> **Exercise input**:

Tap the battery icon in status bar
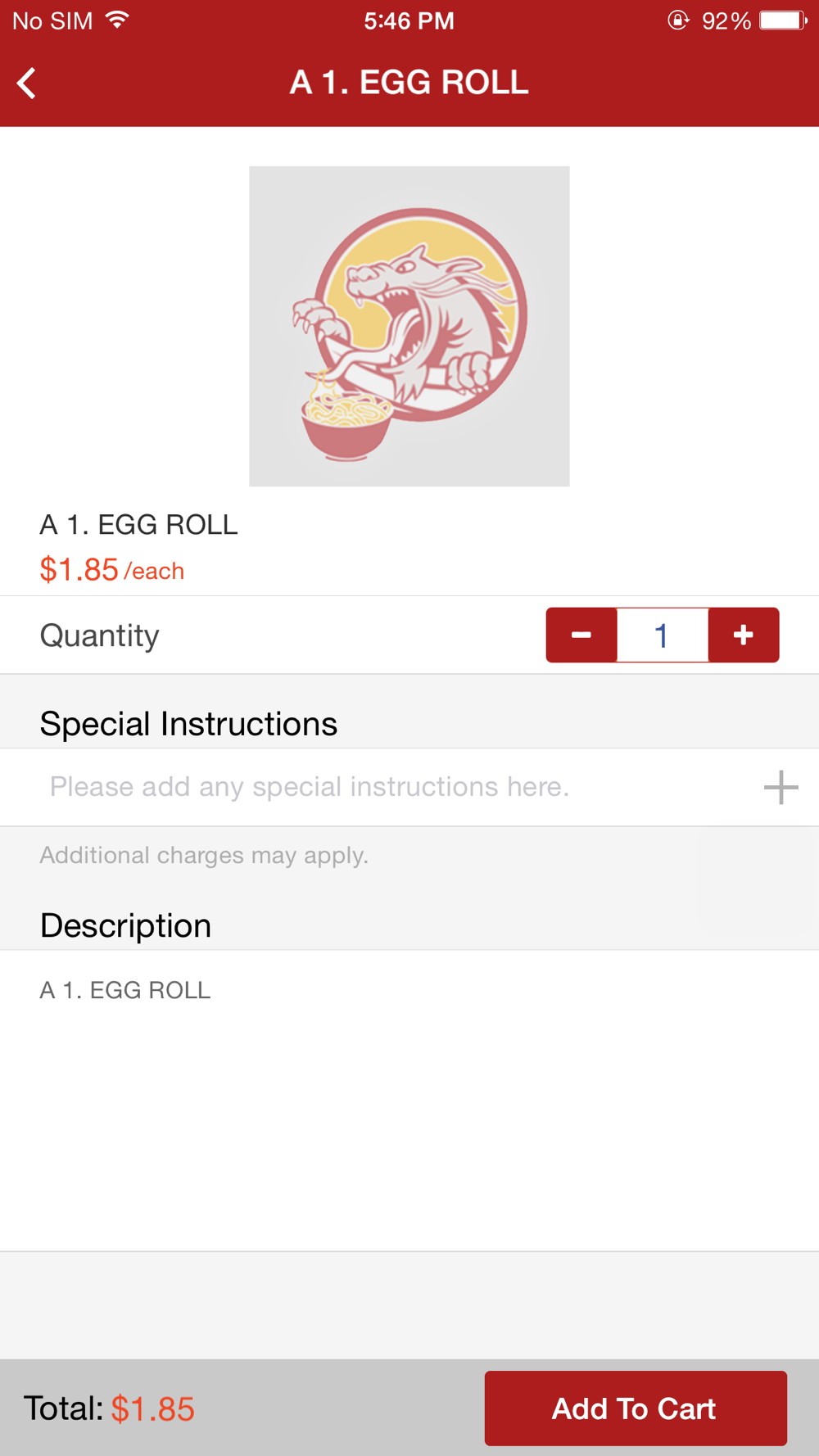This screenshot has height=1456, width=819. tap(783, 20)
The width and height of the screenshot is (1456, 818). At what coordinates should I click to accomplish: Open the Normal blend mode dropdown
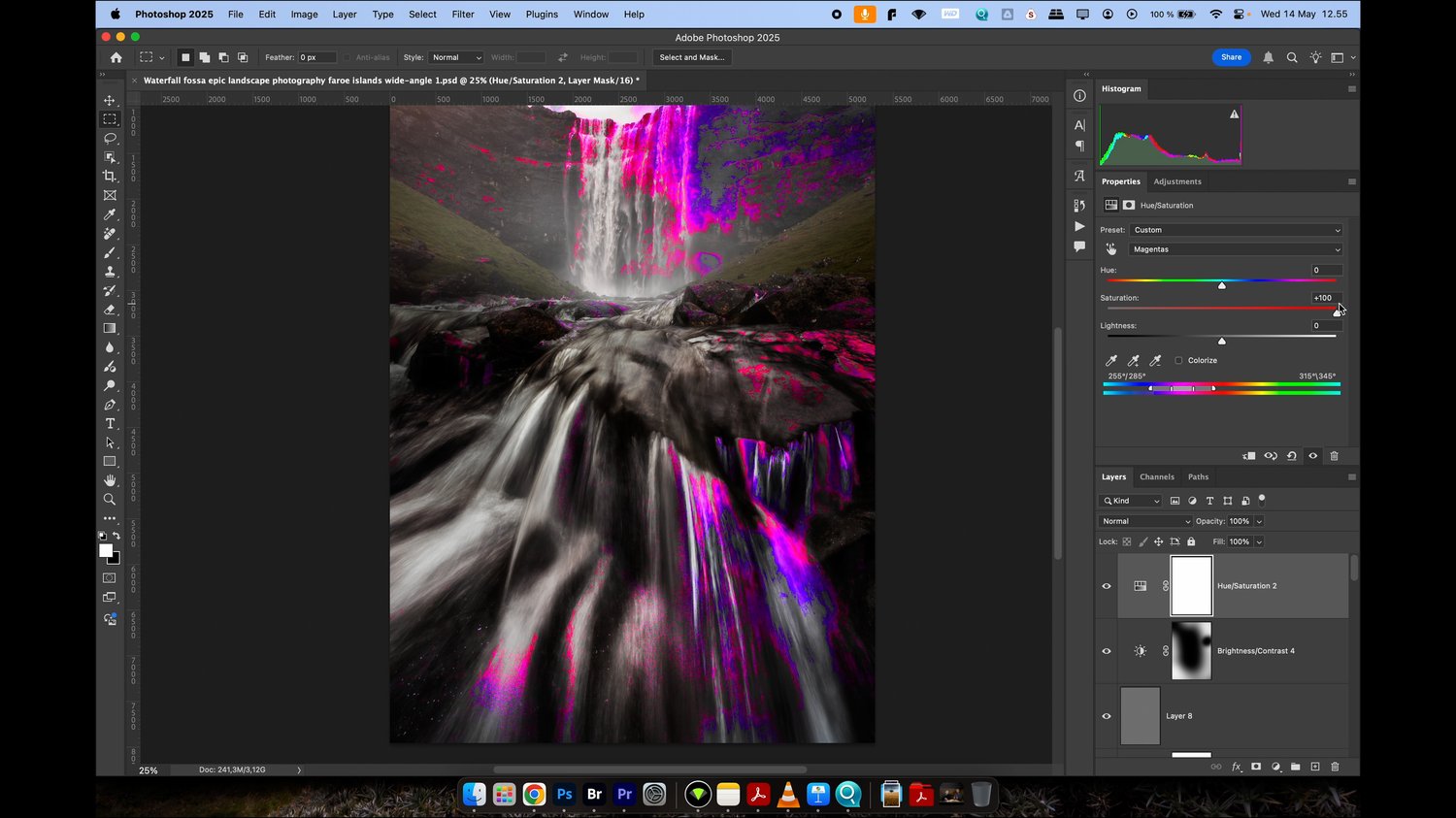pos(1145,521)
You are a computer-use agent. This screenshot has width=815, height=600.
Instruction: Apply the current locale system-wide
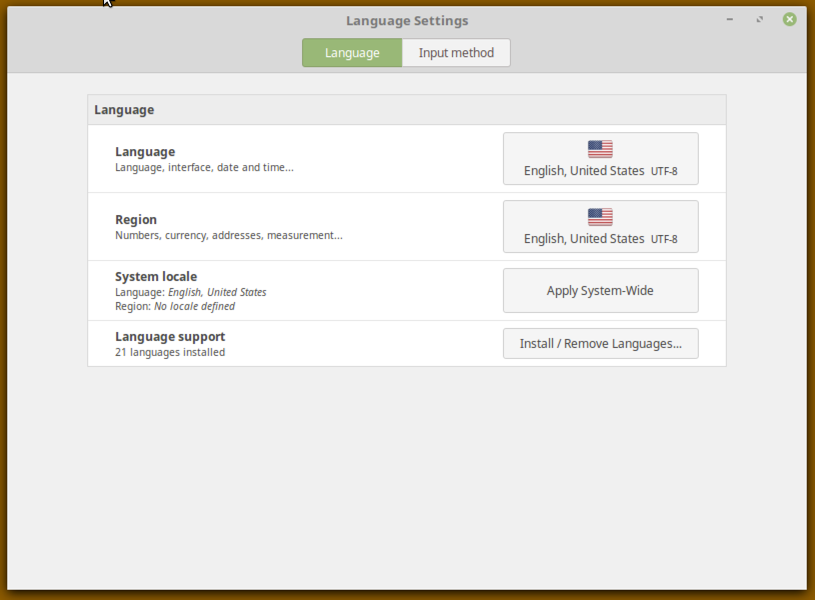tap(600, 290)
--
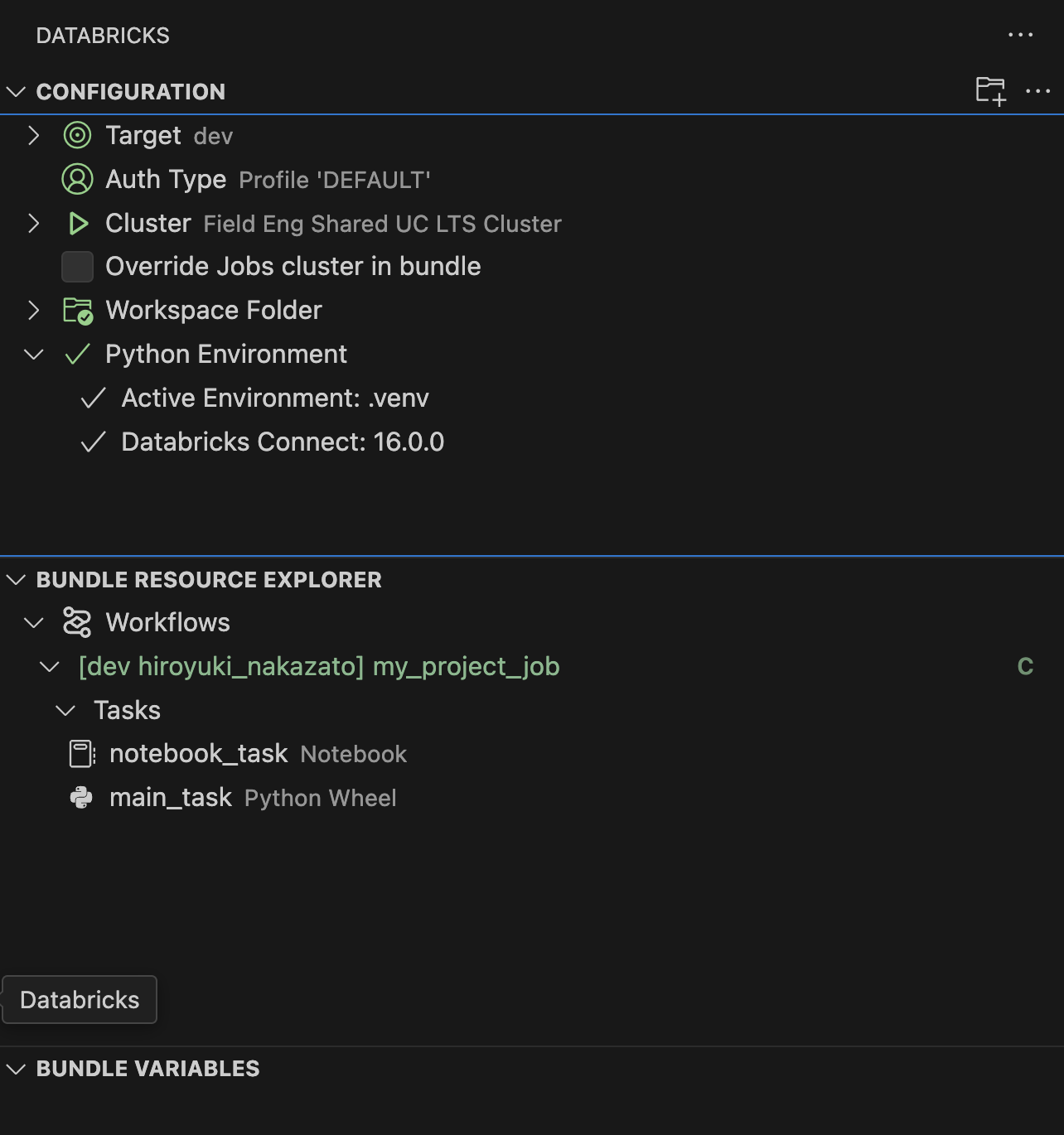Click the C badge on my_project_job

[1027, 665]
--
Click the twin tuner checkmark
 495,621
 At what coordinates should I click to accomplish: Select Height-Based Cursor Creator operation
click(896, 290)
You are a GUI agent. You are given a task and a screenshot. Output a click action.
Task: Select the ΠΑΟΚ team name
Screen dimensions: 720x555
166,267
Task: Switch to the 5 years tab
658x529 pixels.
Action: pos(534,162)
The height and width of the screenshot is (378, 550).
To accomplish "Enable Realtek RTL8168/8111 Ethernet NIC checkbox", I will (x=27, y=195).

> **Task prompt**:
From the listing above, collect every line that mentions the word "agent".

> **Response to this exercise**:
You are a computer-use agent. This screenshot has width=815, height=600.
You are a GUI agent. You are given a task and a screenshot. Output a click action.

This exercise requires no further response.